**Task to carry out:** Take the entries below and print, exactly, the stretch from the line containing "The image size is (1080, 690)." through the line containing "Task: Switch to the 音频合并 sidebar tool", both included.

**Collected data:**
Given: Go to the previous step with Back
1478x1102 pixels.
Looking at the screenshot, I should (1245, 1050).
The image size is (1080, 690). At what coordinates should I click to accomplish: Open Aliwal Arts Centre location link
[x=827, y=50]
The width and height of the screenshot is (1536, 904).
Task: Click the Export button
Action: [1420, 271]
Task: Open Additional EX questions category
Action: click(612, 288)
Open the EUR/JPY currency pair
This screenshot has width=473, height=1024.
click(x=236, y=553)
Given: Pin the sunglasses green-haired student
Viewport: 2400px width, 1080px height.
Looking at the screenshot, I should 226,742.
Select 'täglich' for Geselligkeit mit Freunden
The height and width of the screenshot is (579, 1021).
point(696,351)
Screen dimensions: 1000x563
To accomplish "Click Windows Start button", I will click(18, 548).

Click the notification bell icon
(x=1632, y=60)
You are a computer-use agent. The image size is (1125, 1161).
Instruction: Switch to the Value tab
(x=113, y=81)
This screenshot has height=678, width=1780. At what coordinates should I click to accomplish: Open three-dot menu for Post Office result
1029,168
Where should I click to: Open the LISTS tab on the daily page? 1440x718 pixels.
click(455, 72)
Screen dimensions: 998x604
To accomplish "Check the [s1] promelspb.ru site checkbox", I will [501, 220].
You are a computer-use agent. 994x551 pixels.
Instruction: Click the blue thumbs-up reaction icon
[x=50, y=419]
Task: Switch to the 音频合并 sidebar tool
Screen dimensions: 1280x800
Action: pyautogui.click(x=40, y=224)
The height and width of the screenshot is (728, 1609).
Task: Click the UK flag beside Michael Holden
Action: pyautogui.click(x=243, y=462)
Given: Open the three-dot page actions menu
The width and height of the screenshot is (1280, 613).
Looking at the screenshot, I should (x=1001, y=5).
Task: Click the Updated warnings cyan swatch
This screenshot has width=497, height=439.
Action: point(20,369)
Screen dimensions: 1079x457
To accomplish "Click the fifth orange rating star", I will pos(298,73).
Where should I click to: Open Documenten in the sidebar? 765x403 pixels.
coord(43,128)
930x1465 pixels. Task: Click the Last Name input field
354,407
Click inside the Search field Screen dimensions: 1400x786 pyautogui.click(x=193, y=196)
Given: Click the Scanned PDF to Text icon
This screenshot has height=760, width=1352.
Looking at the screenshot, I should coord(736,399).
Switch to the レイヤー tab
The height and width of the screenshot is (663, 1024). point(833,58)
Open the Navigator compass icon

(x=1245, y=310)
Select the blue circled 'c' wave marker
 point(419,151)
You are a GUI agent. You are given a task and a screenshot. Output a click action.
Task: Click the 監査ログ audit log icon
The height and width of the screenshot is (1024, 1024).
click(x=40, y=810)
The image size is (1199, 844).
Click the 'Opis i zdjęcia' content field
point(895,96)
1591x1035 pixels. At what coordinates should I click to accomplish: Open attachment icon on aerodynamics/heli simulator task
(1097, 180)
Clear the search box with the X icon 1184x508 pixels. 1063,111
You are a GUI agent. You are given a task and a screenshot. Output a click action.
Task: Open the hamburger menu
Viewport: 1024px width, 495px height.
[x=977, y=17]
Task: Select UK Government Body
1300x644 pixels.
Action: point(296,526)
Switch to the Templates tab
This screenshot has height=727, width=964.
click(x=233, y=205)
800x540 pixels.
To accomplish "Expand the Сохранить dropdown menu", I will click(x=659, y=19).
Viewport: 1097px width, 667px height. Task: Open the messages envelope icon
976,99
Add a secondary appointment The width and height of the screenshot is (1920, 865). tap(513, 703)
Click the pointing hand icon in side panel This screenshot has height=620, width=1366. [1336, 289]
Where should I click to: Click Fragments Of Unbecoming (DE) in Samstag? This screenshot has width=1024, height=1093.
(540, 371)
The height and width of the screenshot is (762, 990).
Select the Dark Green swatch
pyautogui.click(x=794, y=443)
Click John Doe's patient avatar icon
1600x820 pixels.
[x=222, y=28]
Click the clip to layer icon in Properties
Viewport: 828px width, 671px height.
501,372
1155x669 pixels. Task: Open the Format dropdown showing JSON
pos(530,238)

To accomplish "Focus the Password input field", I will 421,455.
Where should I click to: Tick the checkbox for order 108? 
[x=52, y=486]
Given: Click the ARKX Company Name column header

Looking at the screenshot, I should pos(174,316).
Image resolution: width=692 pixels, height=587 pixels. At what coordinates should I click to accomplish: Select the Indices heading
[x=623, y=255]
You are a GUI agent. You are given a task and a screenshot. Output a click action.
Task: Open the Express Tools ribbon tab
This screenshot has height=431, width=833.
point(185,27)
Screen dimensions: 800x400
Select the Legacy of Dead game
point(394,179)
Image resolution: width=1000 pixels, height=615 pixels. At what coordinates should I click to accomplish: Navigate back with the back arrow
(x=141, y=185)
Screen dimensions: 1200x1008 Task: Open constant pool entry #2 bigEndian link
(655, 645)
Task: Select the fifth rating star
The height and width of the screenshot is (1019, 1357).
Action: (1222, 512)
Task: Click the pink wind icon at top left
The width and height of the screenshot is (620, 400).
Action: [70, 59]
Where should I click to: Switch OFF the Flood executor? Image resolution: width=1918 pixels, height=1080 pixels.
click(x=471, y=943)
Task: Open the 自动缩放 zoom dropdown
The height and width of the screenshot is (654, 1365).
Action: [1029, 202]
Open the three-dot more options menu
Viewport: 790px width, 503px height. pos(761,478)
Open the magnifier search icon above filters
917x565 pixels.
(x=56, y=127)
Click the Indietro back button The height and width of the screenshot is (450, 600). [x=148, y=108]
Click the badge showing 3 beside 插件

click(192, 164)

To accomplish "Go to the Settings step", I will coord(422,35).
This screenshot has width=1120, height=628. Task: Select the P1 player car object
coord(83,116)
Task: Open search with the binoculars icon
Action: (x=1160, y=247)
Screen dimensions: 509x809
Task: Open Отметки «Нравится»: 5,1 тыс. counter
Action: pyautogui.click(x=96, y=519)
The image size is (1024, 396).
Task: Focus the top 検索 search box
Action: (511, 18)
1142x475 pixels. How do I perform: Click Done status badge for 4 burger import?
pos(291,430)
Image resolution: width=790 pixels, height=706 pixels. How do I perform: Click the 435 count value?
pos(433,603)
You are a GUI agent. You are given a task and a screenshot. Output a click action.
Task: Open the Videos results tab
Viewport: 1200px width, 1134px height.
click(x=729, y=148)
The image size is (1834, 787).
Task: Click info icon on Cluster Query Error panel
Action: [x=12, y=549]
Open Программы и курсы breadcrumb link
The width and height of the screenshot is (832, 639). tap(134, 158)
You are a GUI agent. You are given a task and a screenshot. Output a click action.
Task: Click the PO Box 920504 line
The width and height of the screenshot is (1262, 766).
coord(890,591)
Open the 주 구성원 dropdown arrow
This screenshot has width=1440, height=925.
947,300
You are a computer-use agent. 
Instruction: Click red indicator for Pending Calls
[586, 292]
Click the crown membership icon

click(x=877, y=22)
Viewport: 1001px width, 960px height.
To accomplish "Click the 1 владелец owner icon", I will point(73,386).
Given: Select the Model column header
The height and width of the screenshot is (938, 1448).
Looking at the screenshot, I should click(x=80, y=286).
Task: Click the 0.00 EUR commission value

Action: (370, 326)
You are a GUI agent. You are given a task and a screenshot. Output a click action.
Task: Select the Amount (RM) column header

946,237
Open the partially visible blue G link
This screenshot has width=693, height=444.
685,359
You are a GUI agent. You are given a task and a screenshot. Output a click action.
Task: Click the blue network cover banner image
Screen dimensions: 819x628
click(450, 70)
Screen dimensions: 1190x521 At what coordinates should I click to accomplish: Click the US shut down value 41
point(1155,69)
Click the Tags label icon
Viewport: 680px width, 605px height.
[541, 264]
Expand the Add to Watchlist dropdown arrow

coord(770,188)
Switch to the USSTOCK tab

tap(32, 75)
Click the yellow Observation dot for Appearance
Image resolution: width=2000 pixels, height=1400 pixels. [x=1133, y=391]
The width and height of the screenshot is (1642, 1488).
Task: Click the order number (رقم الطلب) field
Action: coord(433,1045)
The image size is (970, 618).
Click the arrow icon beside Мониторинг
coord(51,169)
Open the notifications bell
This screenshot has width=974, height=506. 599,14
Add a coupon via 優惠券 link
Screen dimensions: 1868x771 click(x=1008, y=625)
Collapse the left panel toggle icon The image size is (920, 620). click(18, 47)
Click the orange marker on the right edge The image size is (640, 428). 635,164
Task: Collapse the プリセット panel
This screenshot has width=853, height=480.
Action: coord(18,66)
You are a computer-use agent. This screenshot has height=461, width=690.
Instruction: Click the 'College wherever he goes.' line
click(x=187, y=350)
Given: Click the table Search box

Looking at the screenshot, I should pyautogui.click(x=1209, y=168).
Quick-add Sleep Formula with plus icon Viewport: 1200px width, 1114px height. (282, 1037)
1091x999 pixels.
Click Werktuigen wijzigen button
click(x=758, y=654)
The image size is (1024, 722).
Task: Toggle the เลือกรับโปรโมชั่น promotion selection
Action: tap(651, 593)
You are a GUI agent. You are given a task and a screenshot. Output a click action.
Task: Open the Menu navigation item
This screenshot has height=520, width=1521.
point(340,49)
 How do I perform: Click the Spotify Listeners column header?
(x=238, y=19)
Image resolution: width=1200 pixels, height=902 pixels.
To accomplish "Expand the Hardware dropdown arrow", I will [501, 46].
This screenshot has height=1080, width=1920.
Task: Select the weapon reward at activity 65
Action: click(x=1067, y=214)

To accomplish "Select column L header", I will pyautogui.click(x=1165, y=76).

**Exercise result:**
The image size is (1080, 690). At what coordinates should I click to accomplish: Open Aliwal Arts Centre location link
[x=827, y=50]
The width and height of the screenshot is (1536, 904).
Task: Click the Export button
Action: [1420, 271]
Task: Open Additional EX questions category
Action: click(612, 288)
Open the EUR/JPY currency pair
This screenshot has width=473, height=1024.
click(x=236, y=553)
Given: Pin the sunglasses green-haired student
Viewport: 2400px width, 1080px height.
Looking at the screenshot, I should 226,742.
Select 'täglich' for Geselligkeit mit Freunden
The height and width of the screenshot is (579, 1021).
point(696,351)
Screen dimensions: 1000x563
To accomplish "Click Windows Start button", I will click(18, 548).

Click the notification bell icon
(x=1632, y=60)
You are a computer-use agent. The image size is (1125, 1161).
Instruction: Switch to the Value tab
(x=113, y=81)
This screenshot has height=678, width=1780. At what coordinates should I click to accomplish: Open three-dot menu for Post Office result
1029,168
Where should I click to: Open the LISTS tab on the daily page? 1440x718 pixels.
click(455, 72)
Screen dimensions: 998x604
To accomplish "Check the [s1] promelspb.ru site checkbox", I will [501, 220].
You are a computer-use agent. 994x551 pixels.
Instruction: Click the blue thumbs-up reaction icon
[x=50, y=419]
Task: Switch to the 音频合并 sidebar tool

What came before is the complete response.